- [ASSIGNED TASK A]:
Quote the following passage on the 2020 Plan and its equity grants in full, word for word.

- [DOCUMENT EXTRACT]:

The 2020 Plan is the only active plan under which we can grant equity or equity-linked awards. The current share reserve under the 2020 Plan is 108,823 shares and, currently, only 2,184 shares remain available for issuance under the 2020 Plan (after giving effect to the Reverse Stock Split).
In December 2020, June 2021 and June 2023, the Compensation Committee approved or, with respect to grants to directors, recommended that the Board approve grants of nonstatutory stock options to our non-employee directors, officers and employees. Prior to the equity incentive grants made under the 2020 Plan in December 2020, June 2021 and June 2023, those equity incentive grants that were granted by our predecessor Benitec Limited under its Officers’ and Employees’ Share Option Plan (the “Share Option Plan”) (which was assumed by us and frozen in connection with the Re-Domiciliation) to our non-employee directors, officers and employees are significantly “underwater”, with limited value as an incentive and retention tool. The grants made under the 2020 Plan in December 2020, June 2021 and June 2023 were intended to provide the grantees with a strong link to our long-term performance, create an ownership culture and help to align the interests of the grantees and our stockholders, and to incentivize continued service through the applicable vesting period, particularly in light of the lack of incentive and retention value of the remaining outstanding awards under the Share Option Plan.

- [WORKING DATA]:
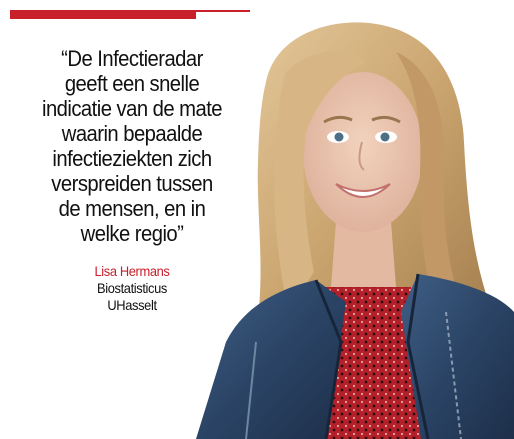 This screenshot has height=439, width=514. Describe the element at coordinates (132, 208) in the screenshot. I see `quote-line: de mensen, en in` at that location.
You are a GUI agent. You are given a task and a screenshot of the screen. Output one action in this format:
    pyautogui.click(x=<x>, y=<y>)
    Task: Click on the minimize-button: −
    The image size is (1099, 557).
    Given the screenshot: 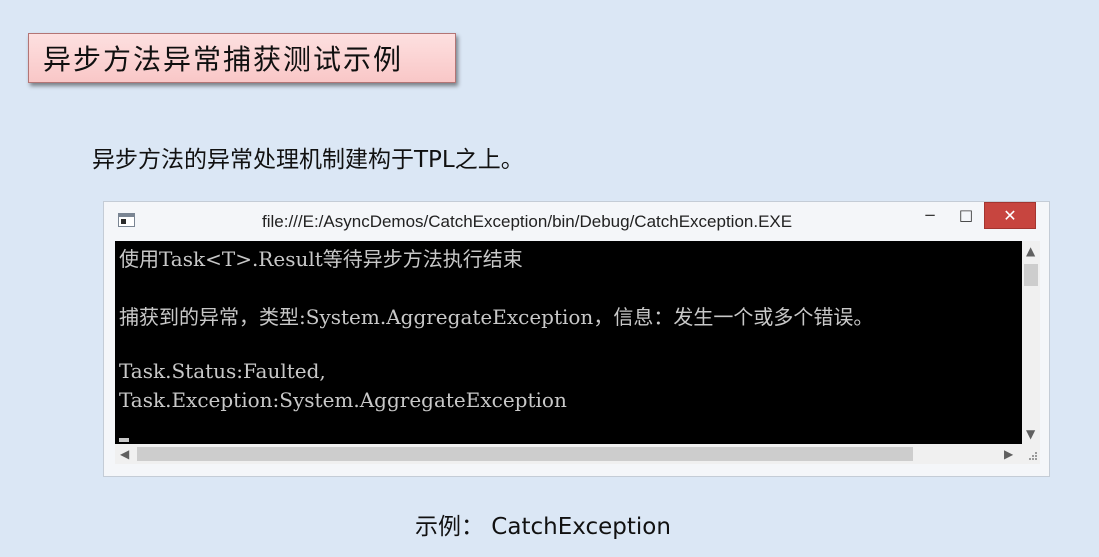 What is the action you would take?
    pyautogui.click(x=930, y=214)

...

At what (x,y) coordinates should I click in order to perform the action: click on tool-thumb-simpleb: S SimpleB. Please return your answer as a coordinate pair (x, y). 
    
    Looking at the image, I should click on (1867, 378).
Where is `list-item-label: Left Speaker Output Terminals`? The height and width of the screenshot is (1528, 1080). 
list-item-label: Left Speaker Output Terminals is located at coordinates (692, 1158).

- [ASSIGNED TASK B]:
Print the lines of the records from the line containing "At what (x,y)" up to and including the line containing "list-item-label: Left Speaker Output Terminals is", reproducing them verbatim.

- [RESULT A]:
The 2020 Plan is the only active plan under which we can grant equity or equity-linked awards. The current share reserve under the 2020 Plan is 108,823 shares and, currently, only 2,184 shares remain available for issuance under the 2020 Plan (after giving effect to the Reverse Stock Split).
In December 2020, June 2021 and June 2023, the Compensation Committee approved or, with respect to grants to directors, recommended that the Board approve grants of nonstatutory stock options to our non-employee directors, officers and employees. Prior to the equity incentive grants made under the 2020 Plan in December 2020, June 2021 and June 2023, those equity incentive grants that were granted by our predecessor Benitec Limited under its Officers’ and Employees’ Share Option Plan (the “Share Option Plan”) (which was assumed by us and frozen in connection with the Re-Domiciliation) to our non-employee directors, officers and employees are significantly “underwater”, with limited value as an incentive and retention tool. The grants made under the 2020 Plan in December 2020, June 2021 and June 2023 were intended to provide the grantees with a strong link to our long-term performance, create an ownership culture and help to align the interests of the grantees and our stockholders, and to incentivize continued service through the applicable vesting period, particularly in light of the lack of incentive and retention value of the remaining outstanding awards under the Share Option Plan.

- [RESULT B]:
At what (x,y) coordinates should I click in order to perform the action: click on tool-thumb-simpleb: S SimpleB. Please return your answer as a coordinate pair (x, y). 
    
    Looking at the image, I should click on (1867, 378).
Where is `list-item-label: Left Speaker Output Terminals`? The height and width of the screenshot is (1528, 1080). 
list-item-label: Left Speaker Output Terminals is located at coordinates (692, 1158).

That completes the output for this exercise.